## What you have to do
Repeat the listing below in full, keeping each word as given.

/---

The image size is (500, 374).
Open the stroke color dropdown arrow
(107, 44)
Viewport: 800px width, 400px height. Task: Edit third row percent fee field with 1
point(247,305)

\---

## Solution to this task
The image size is (500, 374).
Open the stroke color dropdown arrow
(107, 44)
Viewport: 800px width, 400px height. Task: Edit third row percent fee field with 1
point(247,305)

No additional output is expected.